| AVAILABLE RECORDS |
*** Block opens ***
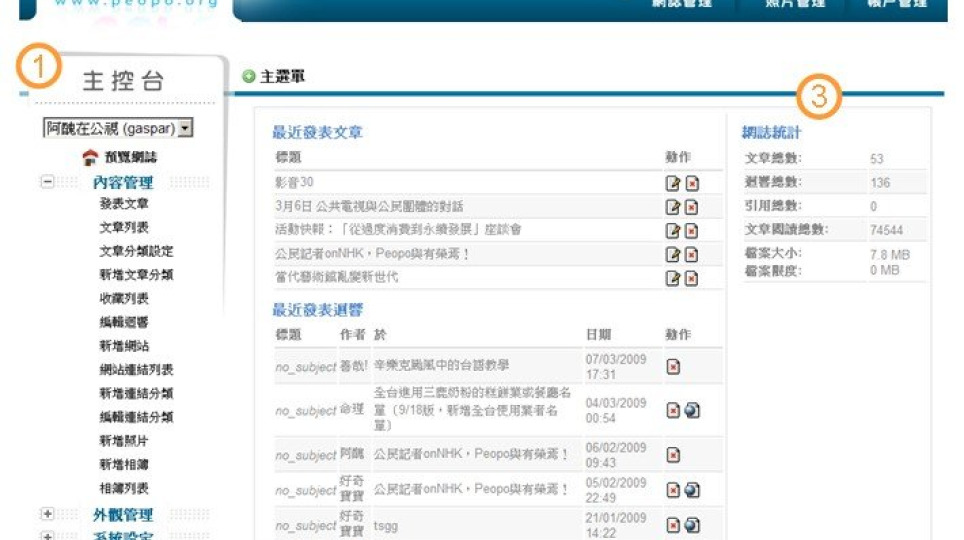964x540 pixels.
Task: Delete the response dated 07/03/2009
Action: pos(673,367)
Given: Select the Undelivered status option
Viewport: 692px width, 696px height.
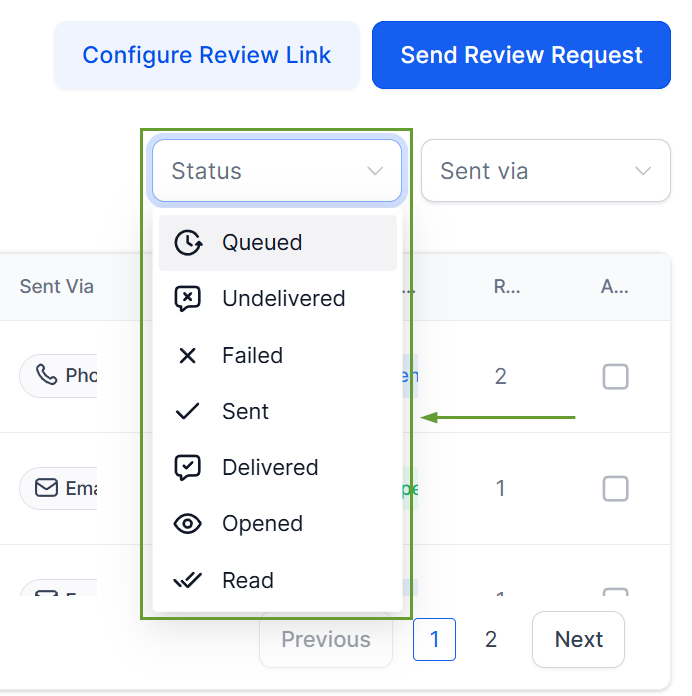Looking at the screenshot, I should point(283,299).
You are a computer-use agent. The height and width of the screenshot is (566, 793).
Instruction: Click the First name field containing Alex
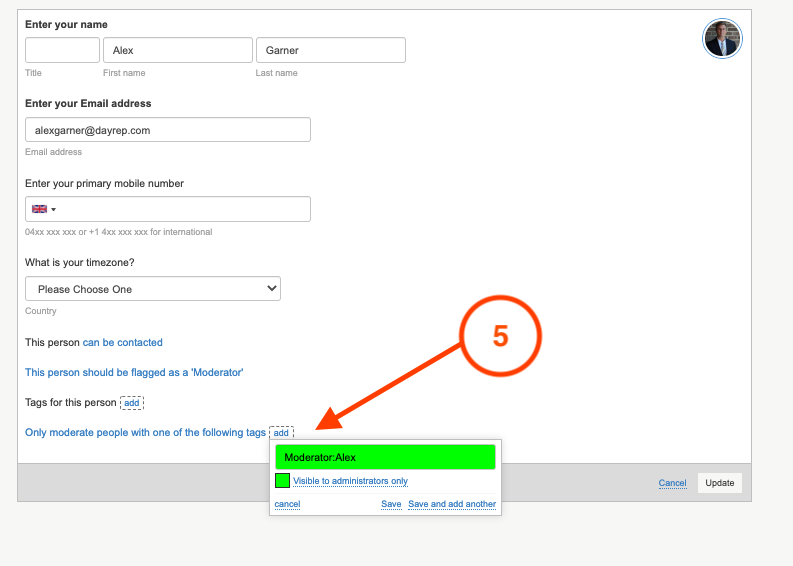coord(178,50)
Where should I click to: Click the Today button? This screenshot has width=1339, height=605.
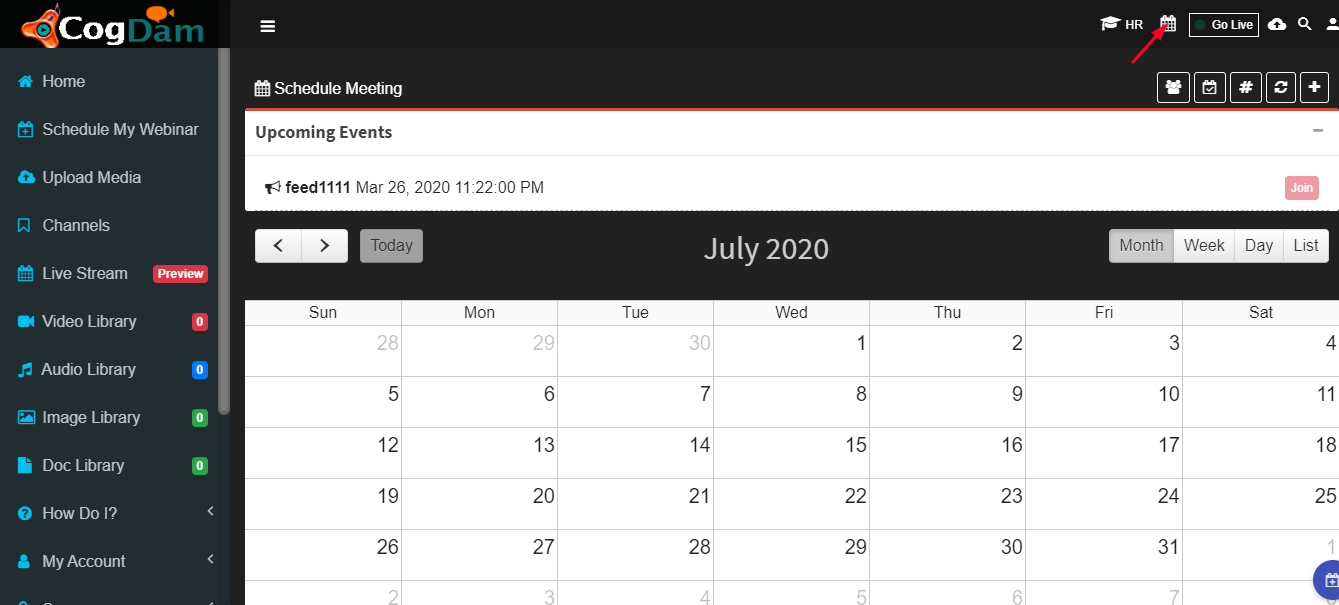pos(391,246)
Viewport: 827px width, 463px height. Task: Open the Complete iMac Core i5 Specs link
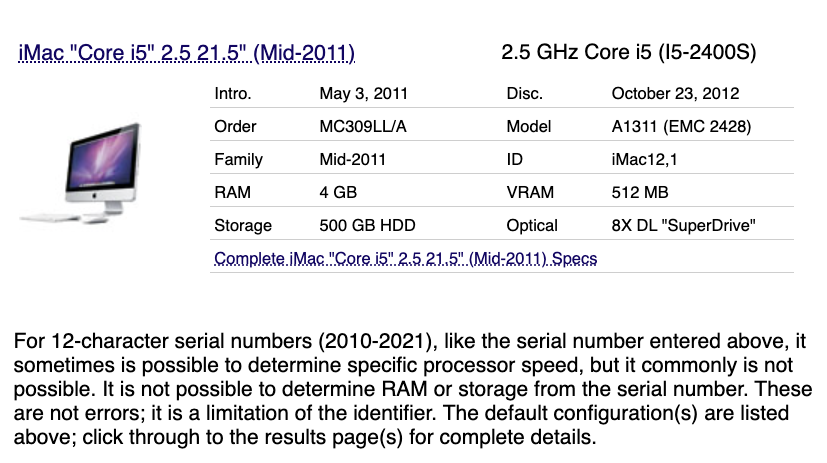(406, 258)
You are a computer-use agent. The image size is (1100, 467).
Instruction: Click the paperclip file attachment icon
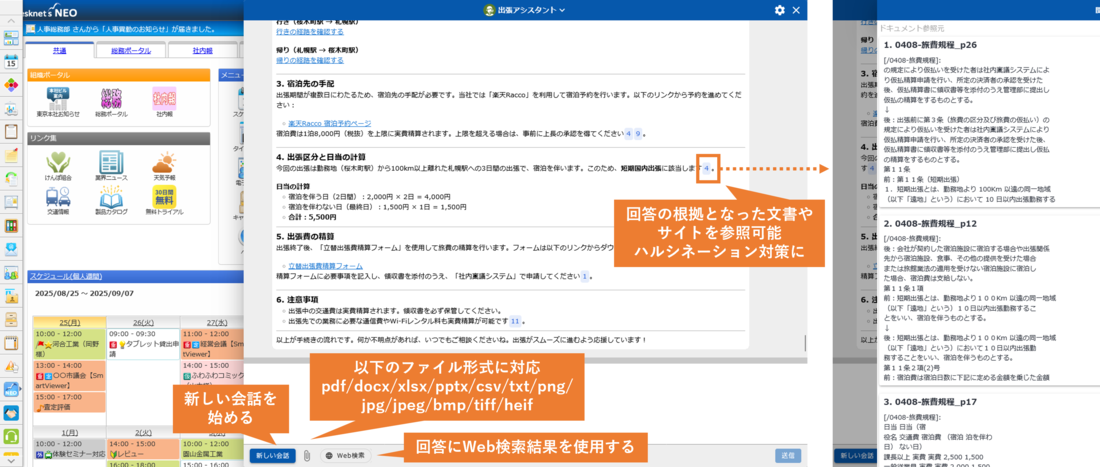coord(307,455)
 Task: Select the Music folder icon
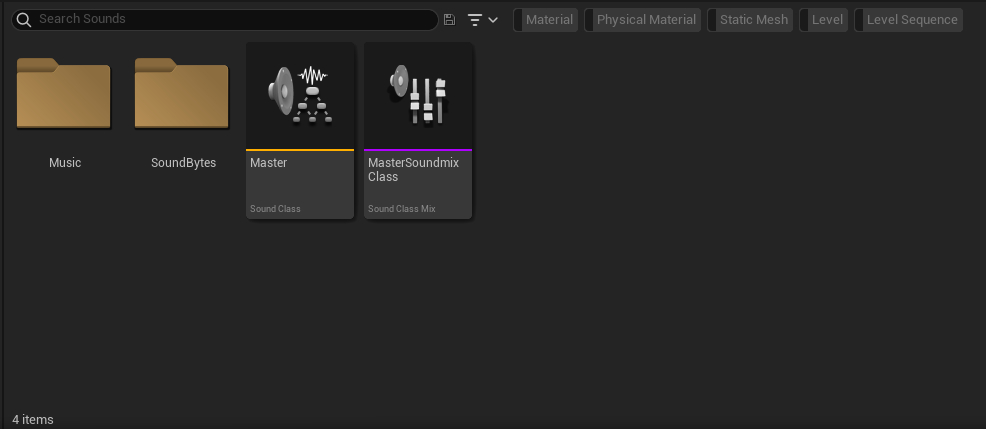[x=64, y=94]
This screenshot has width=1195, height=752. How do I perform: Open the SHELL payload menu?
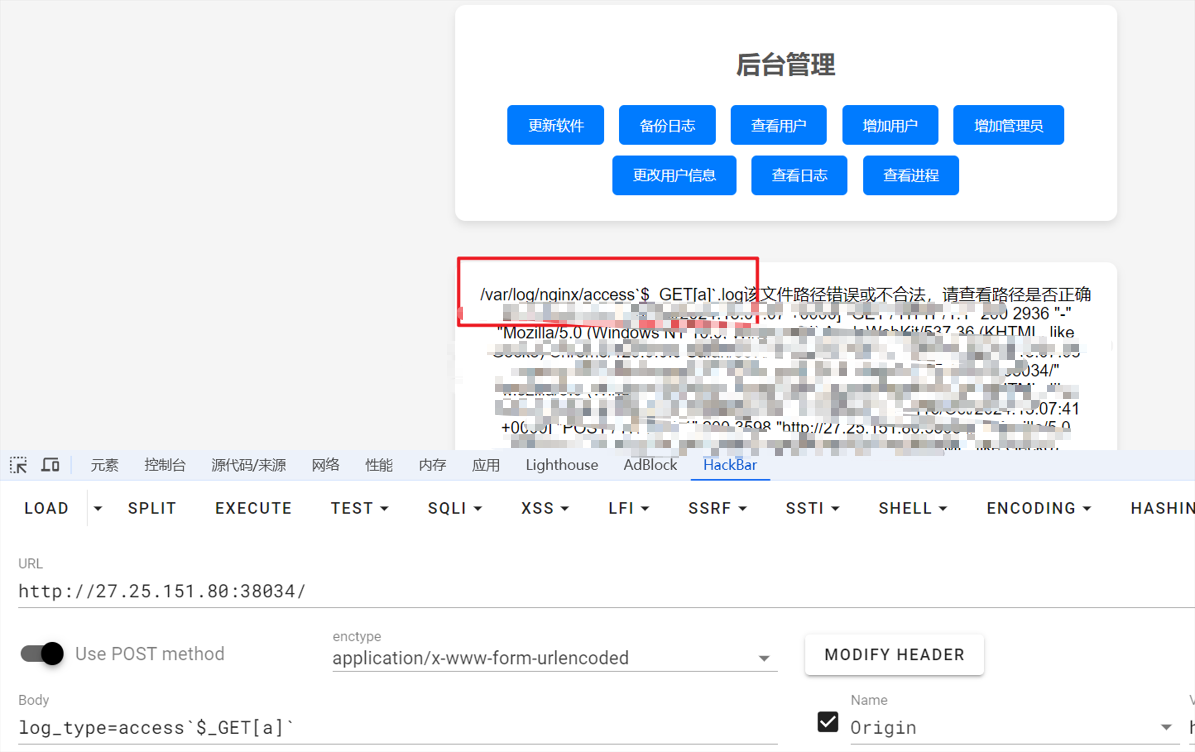912,508
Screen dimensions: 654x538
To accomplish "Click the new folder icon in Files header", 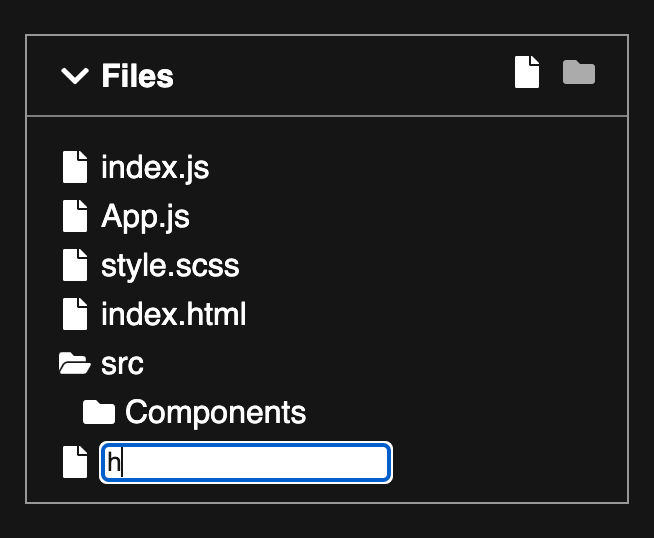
*** Block closes ***
| WORK TO COMPLETE |
Give back exactly, and only, the lines from the one holding "Instruction: Click the paperclip" through the last line of the entries, with every picture omitted.

| REPLY |
Instruction: Click the paperclip file attachment icon
coord(307,455)
 Task: Select the Music folder icon
[x=64, y=94]
This screenshot has width=1195, height=752. How do I perform: Open the SHELL payload menu?
912,508
Screen dimensions: 654x538
To accomplish "Click the new folder icon in Files header", 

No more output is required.